PDF(Pubmed)
Abstract:
Aberrant estrogen receptor (ERα) signaling mediates detrimental effects of tamoxifen including drug resistance and endometrial hyperplasia. ERα36, an alternative isoform of ERα, contributes to these effects. We have demonstrated that CK2 modulates ERα expression and function in breast cancer (BCa). Here, we assess if CX-4945 (CX), a clinical stage CK2 inhibitor, can disrupt ERα66 and ERα36 signaling in BCa. Using live cell imaging, we assessed the antiproliferative effects of CX in tamoxifen-sensitive and tamoxifen-resistant BCa cells in monolayer and/or spheroid cultures. CX-induced alterations in ERα66 and ERα36 mRNA and protein expression were assessed by RT-PCR and immunoblot. Co-immunoprecipitation was performed to determine the differential interaction of ERα isoforms with HSP90 and CK2 upon CX exposure. CX caused concentration-dependent decreases in proliferation in tamoxifen-sensitive MCF-7 and tamoxifen-resistant MCF-7 Tam1 cells and significantly repressed spheroid growth in 3D models. Additionally, CX caused dramatic decreases in endogenous or exogenously expressed ERα66 and ERα36 protein. Silencing of CK2β, the regulatory subunit of CK2, resulted in destabilization and decreased proliferation, similar to CX. Co-immunoprecipitation demonstrated that ERα66/36 show CK2 dependance for interaction with molecular chaperone HSP90. Our findings show that CK2 functions regulate the protein stability of ERα66 and ERα36 through a mechanism that is dependent on CK2β subunit and HSP90 chaperone function.
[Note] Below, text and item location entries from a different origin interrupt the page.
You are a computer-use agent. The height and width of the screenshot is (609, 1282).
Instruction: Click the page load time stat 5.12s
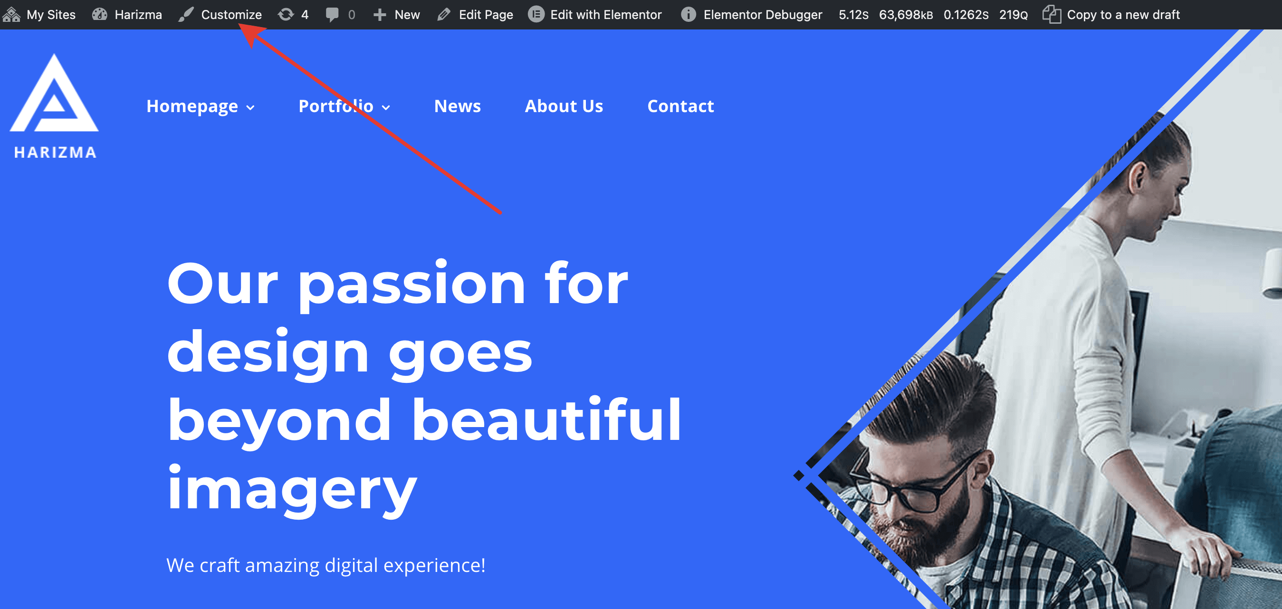click(854, 15)
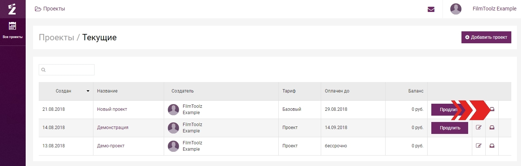Open the Новый проект project link
Screen dimensions: 521x166
pyautogui.click(x=112, y=109)
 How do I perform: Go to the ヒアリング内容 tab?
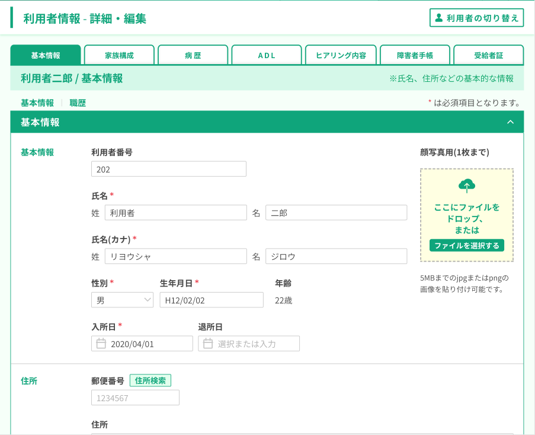click(341, 55)
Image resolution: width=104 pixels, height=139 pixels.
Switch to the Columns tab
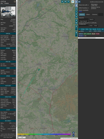95,15
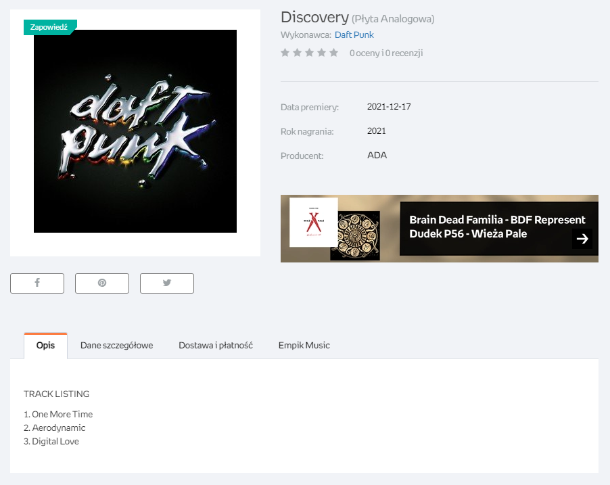Rate Discovery five stars
610x485 pixels.
333,53
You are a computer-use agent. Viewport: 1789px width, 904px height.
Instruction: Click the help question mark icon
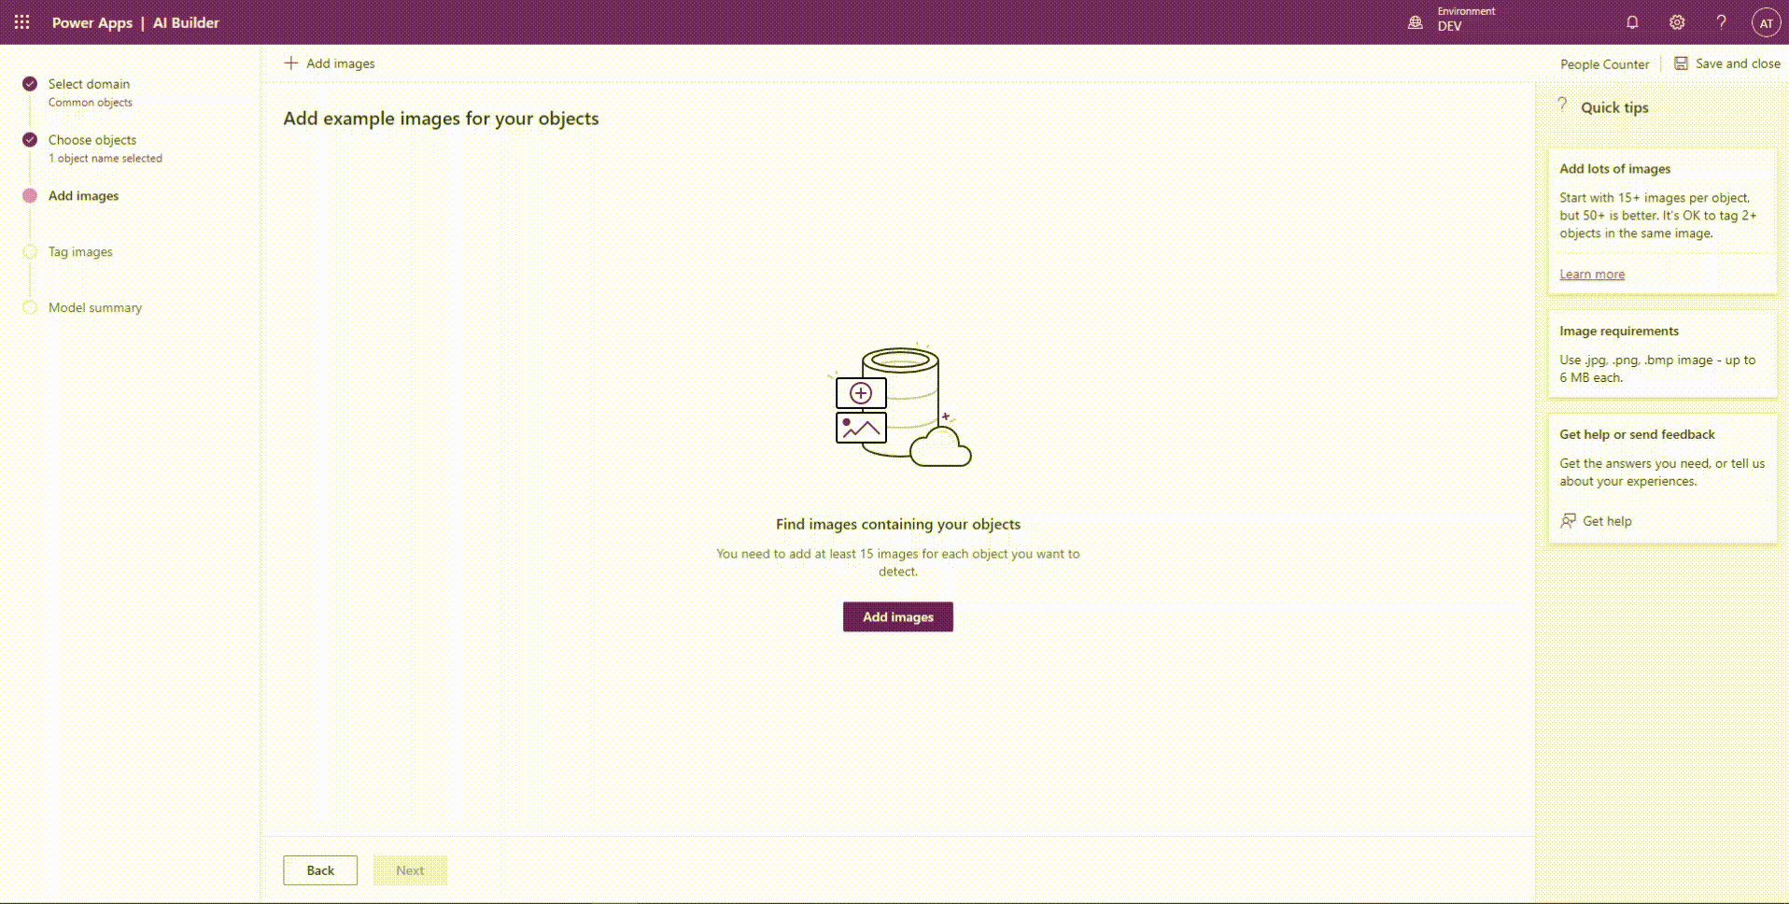(x=1721, y=22)
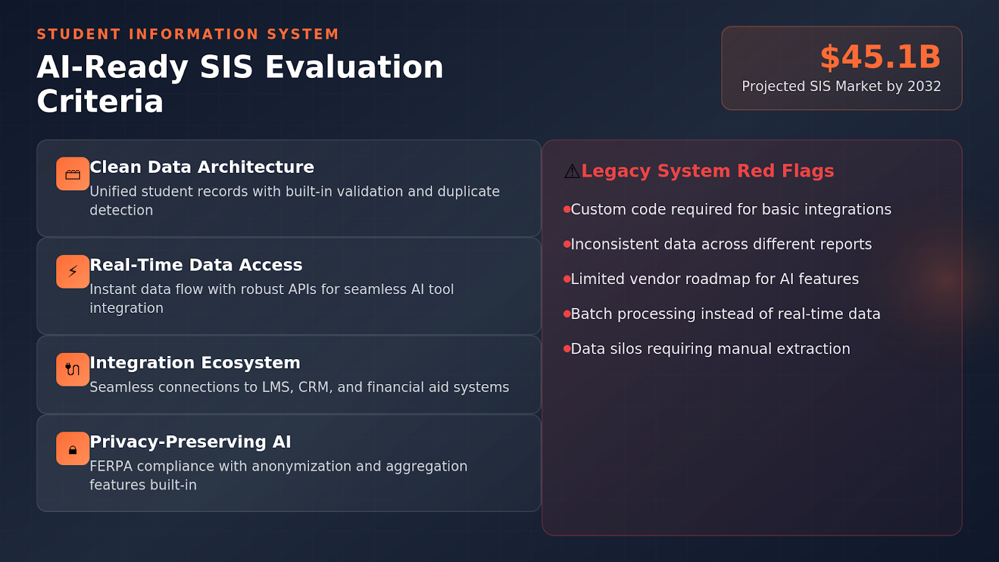Click the Integration Ecosystem heading
999x562 pixels.
[x=195, y=363]
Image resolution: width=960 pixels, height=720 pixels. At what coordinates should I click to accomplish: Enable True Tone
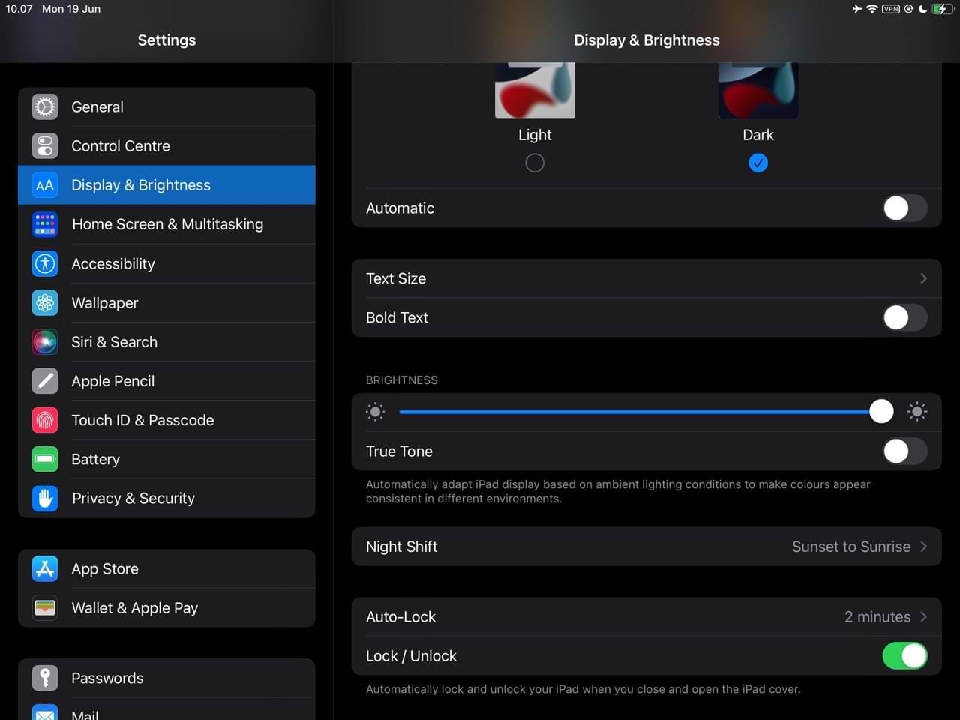pyautogui.click(x=905, y=451)
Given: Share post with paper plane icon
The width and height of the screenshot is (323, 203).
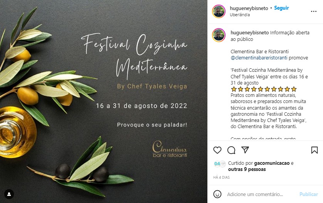Looking at the screenshot, I should pos(245,150).
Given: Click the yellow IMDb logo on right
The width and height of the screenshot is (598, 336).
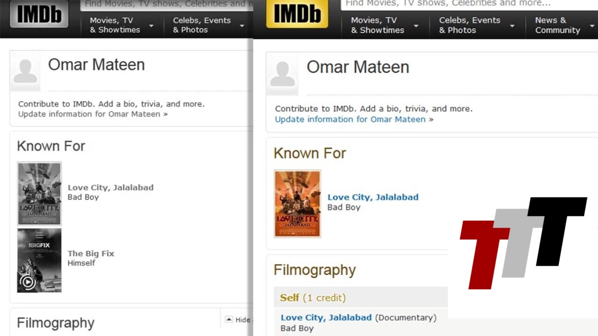Looking at the screenshot, I should 297,14.
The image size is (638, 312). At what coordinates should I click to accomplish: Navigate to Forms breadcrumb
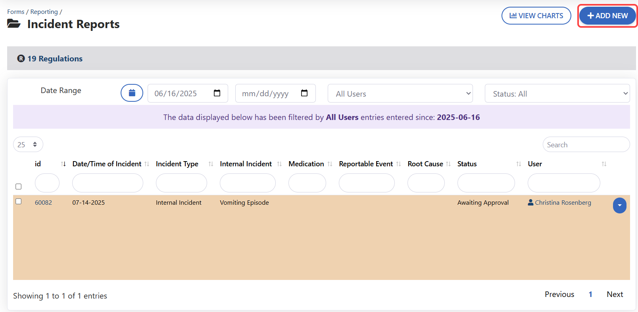coord(15,12)
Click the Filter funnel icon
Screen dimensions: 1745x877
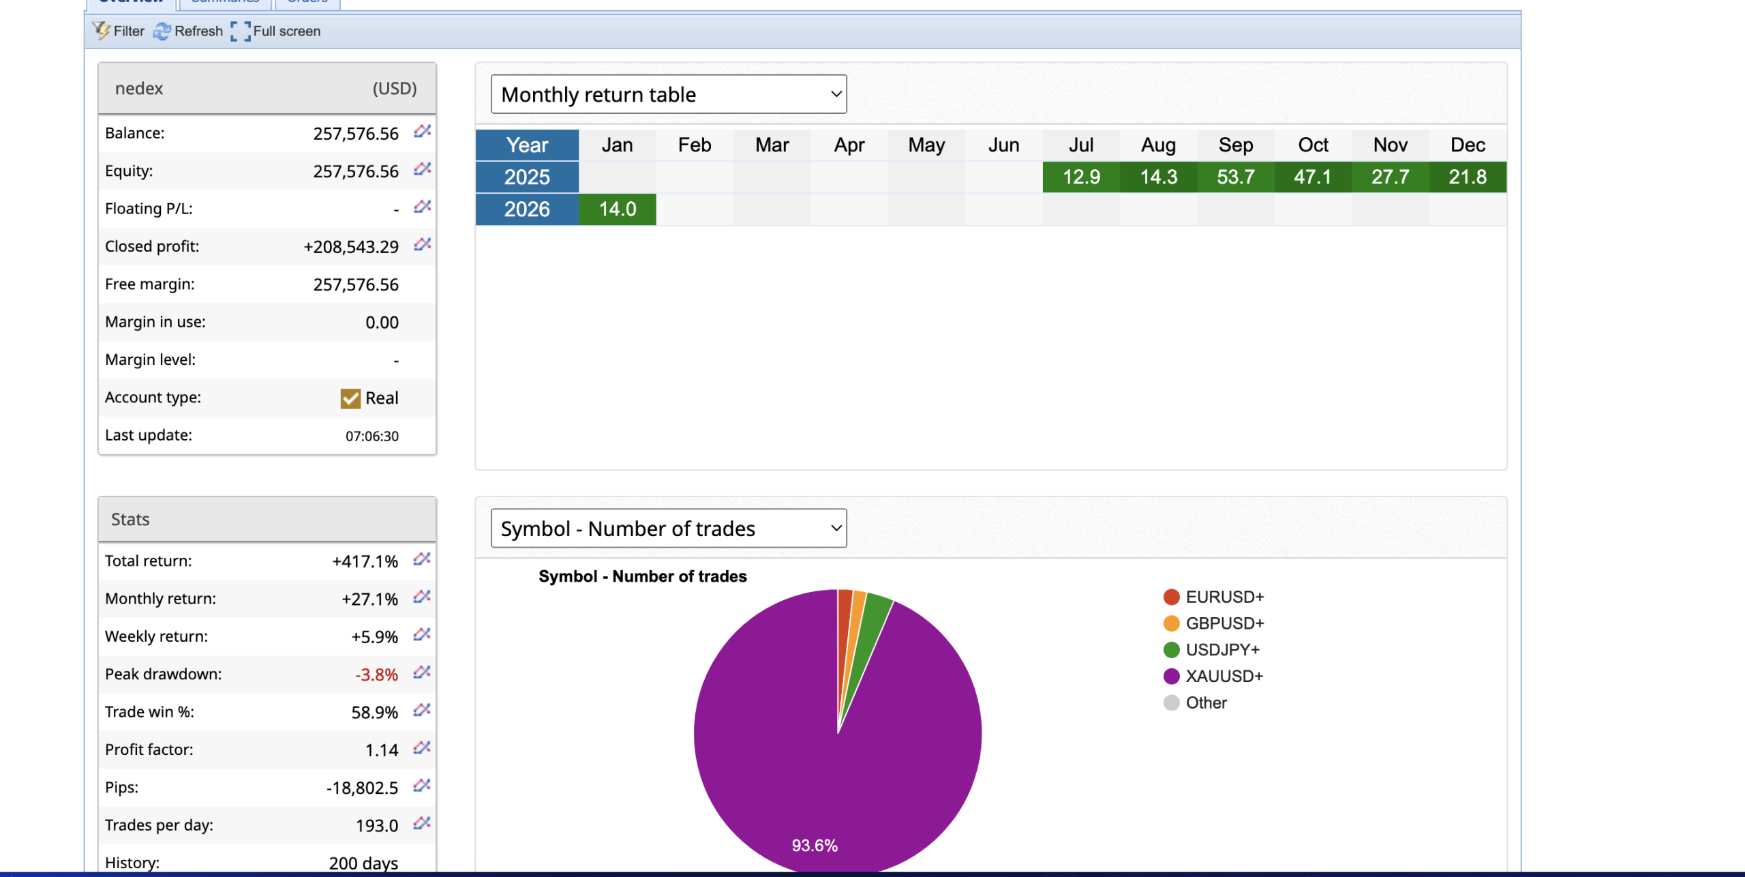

CX may be a component of a novel therapeutic strategy that targets both tamoxifen-sensitive and tamoxifen-resistant BCa, providing an additional tool to treat ERα-positive BCa.
摘要:
异常的雌激素受体(ERα)信号介导他莫昔芬的有害作用,包括耐药性和子宫内膜增生。ERα36,ERα的替代亚型,有助于这些影响。我们已经证明CK2在乳腺癌(BCa)中调节ERα的表达和功能。这里,我们评估CX-4945(CX),临床阶段CK2抑制剂,可以破坏BCa中的ERα66和ERα36信号传导。使用活细胞成像,我们评估了CX在单层和/或球体培养的他莫昔芬敏感和他莫昔芬耐药BCa细胞中的抗增殖作用.通过RT-PCR和免疫印迹评估CX诱导的ERα66和ERα36mRNA和蛋白表达的改变。进行免疫共沉淀以确定暴露于CX时ERα同工型与HSP90和CK2的差异相互作用。CX引起他莫昔芬敏感性MCF-7和他莫昔芬抗性MCF-7Tam1细胞增殖的浓度依赖性降低,并在3D模型中显着抑制球体生长。此外,CX引起内源性或外源性表达的ERα66和ERα36蛋白的急剧减少。沉默CK2β,CK2的调节亚基,导致不稳定和减少增殖,类似于CX。免疫共沉淀表明ERα66/36显示与分子伴侣HSP90相互作用的CK2依赖性。我们的发现表明,CK2功能通过依赖于CK2β亚基和HSP90伴侣功能的机制调节ERα66和ERα36的蛋白质稳定性。CX可能是靶向他莫昔芬敏感和他莫昔芬抗性BCa的新型治疗策略的组成部分,提供了一个额外的工具来治疗ERα阳性BCa。